**TRECHO SELECIONADO:**
Na articulação com os líderes das bancadas, Motta recorreu a diferentes estratégias. Para o PL, prometeu colocar a anistia em votação em troca de apoio à PEC. Agiu ao contrário com o PT, indicando a derrubada da anistia no plenário se a base votasse com o centrão para aprovar a proposta. Aos deputados de centro foi dito que havia um acordo celebrado com Alcolumbre para garantir o aval dos senadores à blindagem.
A pressão não se restringiu às promessas, e um clima de chantagem se instalou entre as bancadas. Os partidos do centrão fecharam questão para obrigar que todos os deputados do grupo votassem pela aprovação da PEC, ameaçando direta e indiretamente quem não manifestasse apoio.
Em xeque, estavam o pagamento de emendas e liberação de recursos do fundo partidário. Parlamentares contrários à PEC dizem que foi preciso colocar na balança: era melhor sofrer com as críticas do eleitorado ou com as retaliações do partido que poderiam impedir até a continuidade do mandato?
Ligações de Motta
O próprio Motta mergulhou na campanha pelos votos. Sentado à mesa da presidência enquanto a discussão acontecia, ele telefonava para deputados pedindo votos para a PEC. O PL ameaçou cortar os cargos comissionados de parlamentares que não votassem. A promessa era reforçada em grupo no WhatsApp: o partido entregaria seus votos em troca da aprovação da anistia. A pressão produziu os efeitos desejados. Só o PT roeu a corda, lançando os deputados da base às cobranças dos eleitores.

**INFORMAÇÕES EXIBIDAS:**
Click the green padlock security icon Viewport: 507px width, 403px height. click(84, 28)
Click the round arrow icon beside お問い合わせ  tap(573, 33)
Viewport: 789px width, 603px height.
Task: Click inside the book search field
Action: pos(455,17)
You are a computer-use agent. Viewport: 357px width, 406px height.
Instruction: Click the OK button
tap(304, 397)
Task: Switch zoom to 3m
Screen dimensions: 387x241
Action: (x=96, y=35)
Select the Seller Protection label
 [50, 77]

**ENUNCIADO:**
Escreva a continuação do texto sobre a articulação de Motta pela aprovação da PEC, começando logo após a última frase apresentada. Os itens não são necessários aqui.

**PROBLEMA RESOLVIDO:**
A PEC passou com 353 votos favoráveis, atropelando os 134 contrários. O Senado prometeu enterrar a PEC e Alcolumbre decretou o funeral no plenário cinco dias depois. Deputados avaliam que o golpe fatal do presidente do Congresso expôs a Câmara: os senadores saíram como defensores da Justiça, enquanto sobrou para os deputados o rótulo de "apoiadores da bandidagem".
"Ficou muito ruim. Os deputados se sentiram usados e sofreram com a perda de popularidade, enquanto os senadores saíram como heróis", avaliou um parlamentar de centro. "Nós nos sentimos traídos porque os partidos fecharam questão e nos obrigaram a votar na PEC, e a carga negativa ficou para a Câmara", completou.
Aliados de Motta atribuem o problema a Alcolumbre. "O Davi fez uma m*rda", tratou um parlamentar próximo ao presidente da Câmara. A situação não foi melhor no PL. "Foi uma posição infeliz da bancada. Mas, o acordo é a blindagem em troca da anistia. Ou o Hugo Motta não costurou um acordo com Alcolumbre, como disse que tinha costurado, ou o Davi não se envolveu tanto quanto deveria", analisou.
Racha exposto
A divisão entre as posições de Motta e Alcolumbre expôs um racha entre eles. Tratado como um dos fiéis da balança do presidente da Câmara, uma liderança importante avaliou que Motta não colocaria a PEC em votação sem o consentimento de Alcolumbre.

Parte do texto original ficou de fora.